Accidents, incidents and near misses were recorded, investigated, reviewed and monitored by the team leader and overseen by the registered manager. The registered manager was aware of her responsibility to report certain incidents to external bodies, such as the local authority and CQC as necessary. However we found one notifiable incident which had not been sent to CQC. We asked the registered manager to do this in retrospect, which she did.
Medicines were managed well and staff demonstrated that best practice guidance was followed. We observed staff administer medicines in a safe, timely and hygienic manner. Medicine Administration Records (MARs) were used to record when assistance was given. We saw these were legible, accurate and up to date.
The provider had an up to date induction process in place and staff records confirmed they had completed the induction and had shadowed experienced workers. Training in topics which the provider deemed mandatory had been undertaken, such as safeguarding, safe handling of medicines and food hygiene. Specific training in autism awareness, epilepsy and positive behaviour management had been resourced as this was relevant to meet people’s needs. Formal staff supervision sessions, including a probationary review had taken place as well as annual appraisals and regular job chats.
Staff meetings were held every three months with the care workers; monthly team leaders and service managers meetings took place across the provider’s organisation. The staff we spoke with told us they felt supported and valued at work by the management team.
The registered manager and staff displayed an understanding of the Mental Capacity Act 2005 (MCA) and their own responsibilities within its principles; staff had completed MCA training and people’s mental capacity had been assessed. There was evidence that decisions had been made in a person’s best interests with the involvement of relevant others, including through the Court of Protection.
Staff supported people to maintain a well-balanced diet. Most people were supported to shop for and prepare meals depending on their abilities. People were given choices and assisted to plan menus for the week ahead. Staff had been made aware of allergies and food intolerances as well as likes and dislikes. We saw evidence that staff involved external professionals as required to provide input into people’s care.

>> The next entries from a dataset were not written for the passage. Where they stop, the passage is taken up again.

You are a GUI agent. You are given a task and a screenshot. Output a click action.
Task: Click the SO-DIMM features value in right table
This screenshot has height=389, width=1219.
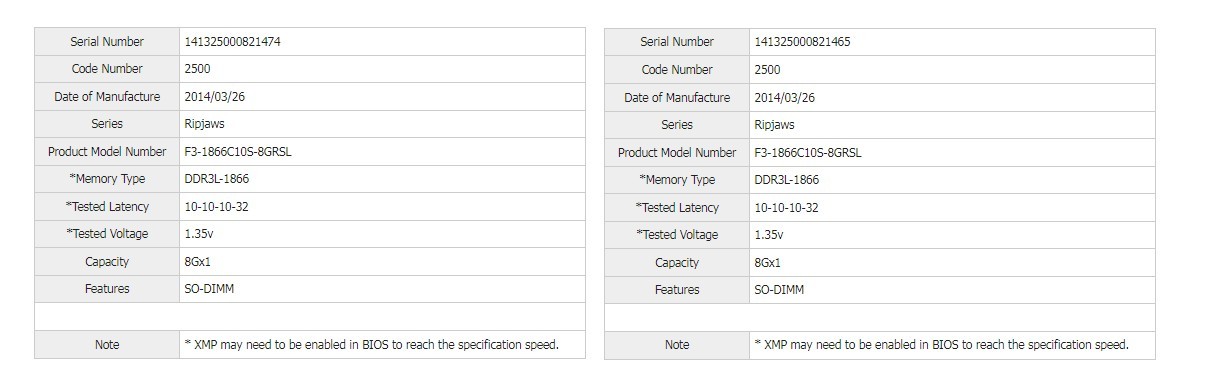(x=779, y=290)
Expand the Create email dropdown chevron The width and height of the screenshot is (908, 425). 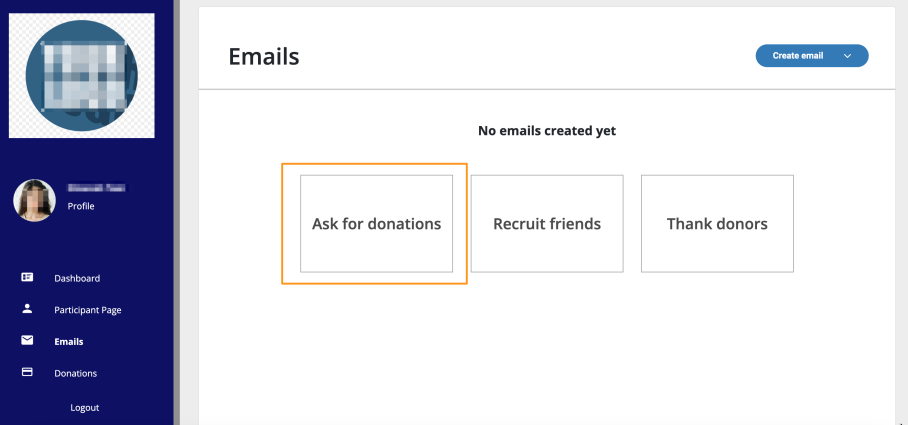[x=847, y=56]
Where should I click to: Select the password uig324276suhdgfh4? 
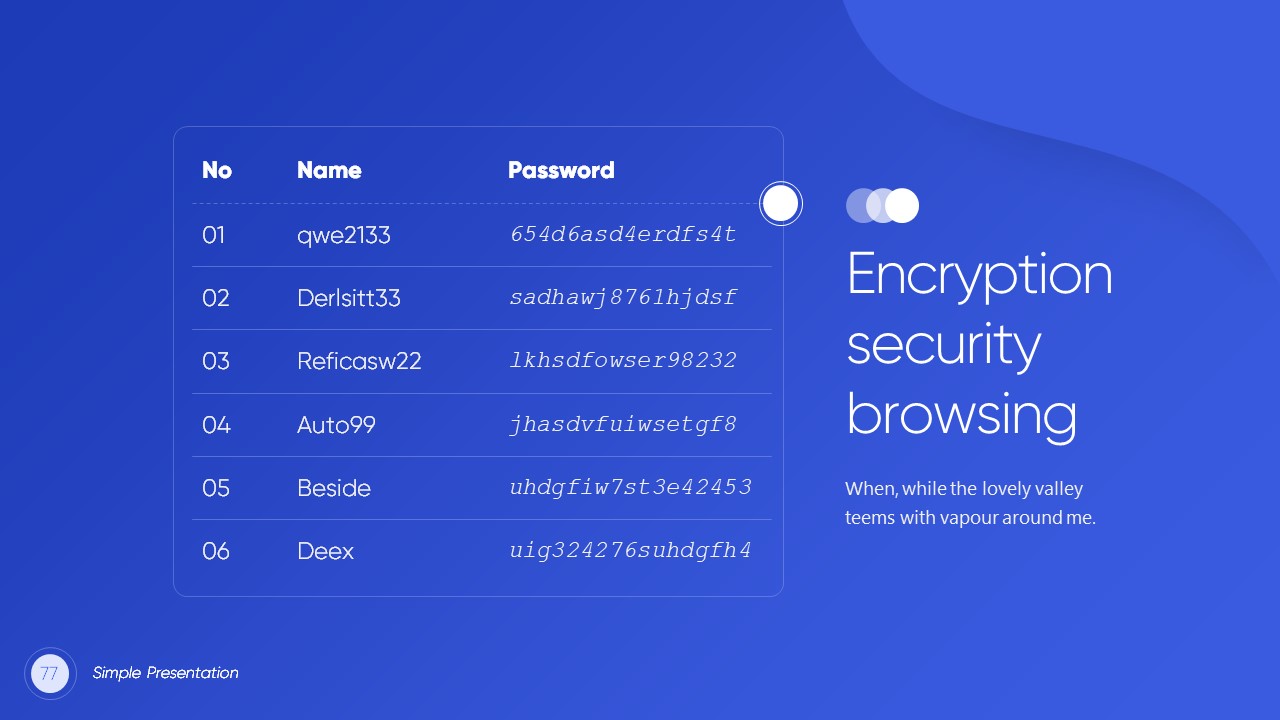(630, 551)
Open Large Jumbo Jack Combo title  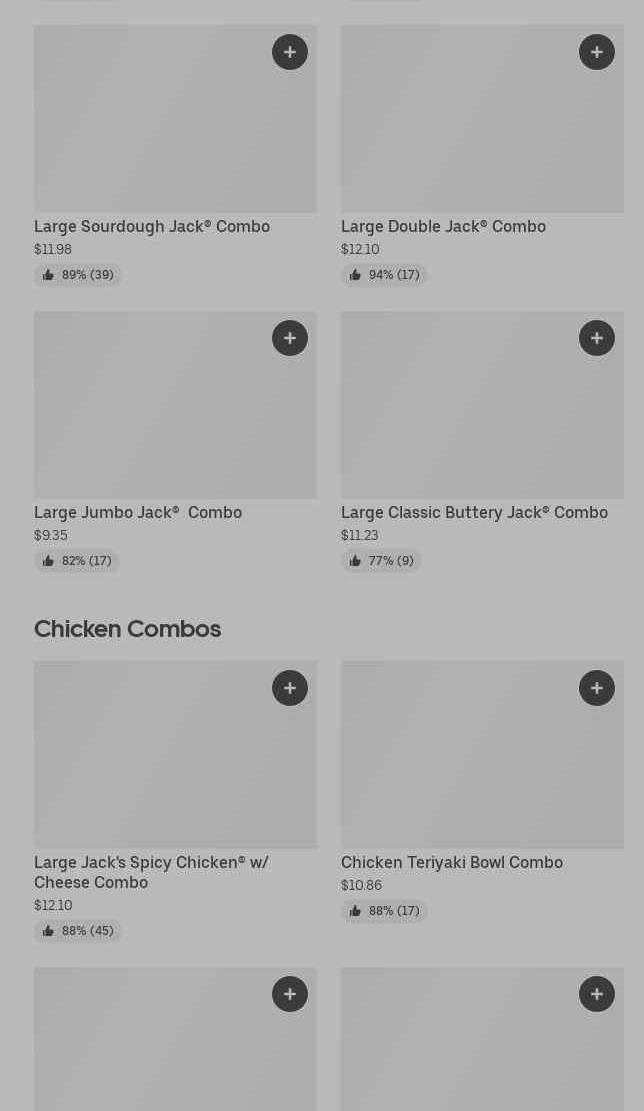click(x=138, y=512)
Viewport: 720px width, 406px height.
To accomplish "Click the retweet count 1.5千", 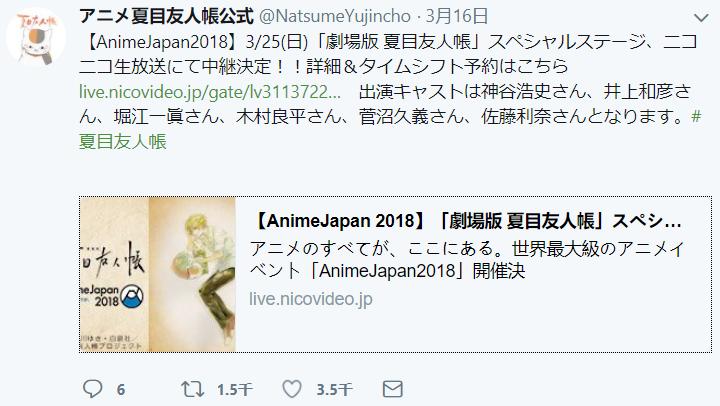I will (235, 390).
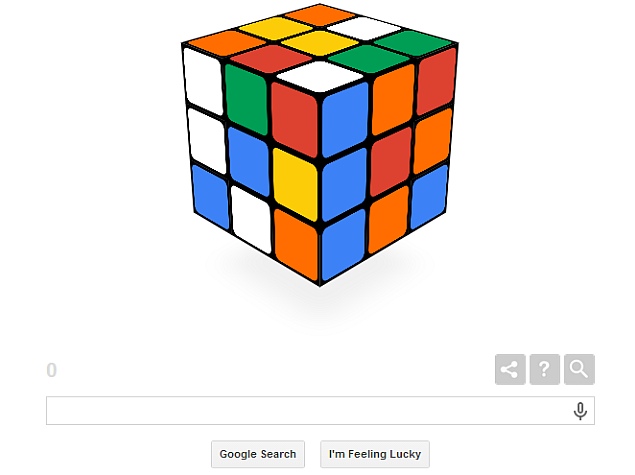This screenshot has width=635, height=475.
Task: Select the green sticker on cube's left face
Action: pos(246,99)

The atmosphere in the service was calm and relaxed. The staff we spoke with were friendly, caring and professional. They spoke with affection about people they supported and obviously knew them very well. The information they told us matched the information we read in people’s support plans. Staff told us how they respected people’s privacy and maintained their dignity during personal care and we observed them speaking politely to people throughout the inspection. Daily notes recorded by staff reflected caring and respectful values. ‘Personal choice’ reviews were completed with people on a regular basis. These reviews measured the person’s involvement in choices and decisions.
There had been no complaints made about the service. We reviewed the provider’s complaints policy and saw the registered manager had ensured the complaints procedure was shared with people and on display in communal areas. The people we spoke with told us they had no complaints.

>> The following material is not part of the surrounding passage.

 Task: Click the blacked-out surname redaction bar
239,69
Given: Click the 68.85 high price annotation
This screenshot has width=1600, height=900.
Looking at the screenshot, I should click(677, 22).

There was evidence that the service sought the views of people and their relatives about the service they received. Satisfaction surveys were issued to people and staff for their opinions. Other stakeholders, such as local authority care managers and external professionals were also asked for feedback.
The records we reviewed were accurate and up to date. Records containing people’s personal information were stored securely. Staff records were kept at the provider’s office. Regular audits of the service were carried out by the team leader and evaluated by the registered manager. Provider audits were carried out by representatives from the provider organisation. This demonstrated the provider and the registered manager had oversight of the service and they monitored it for safety and quality.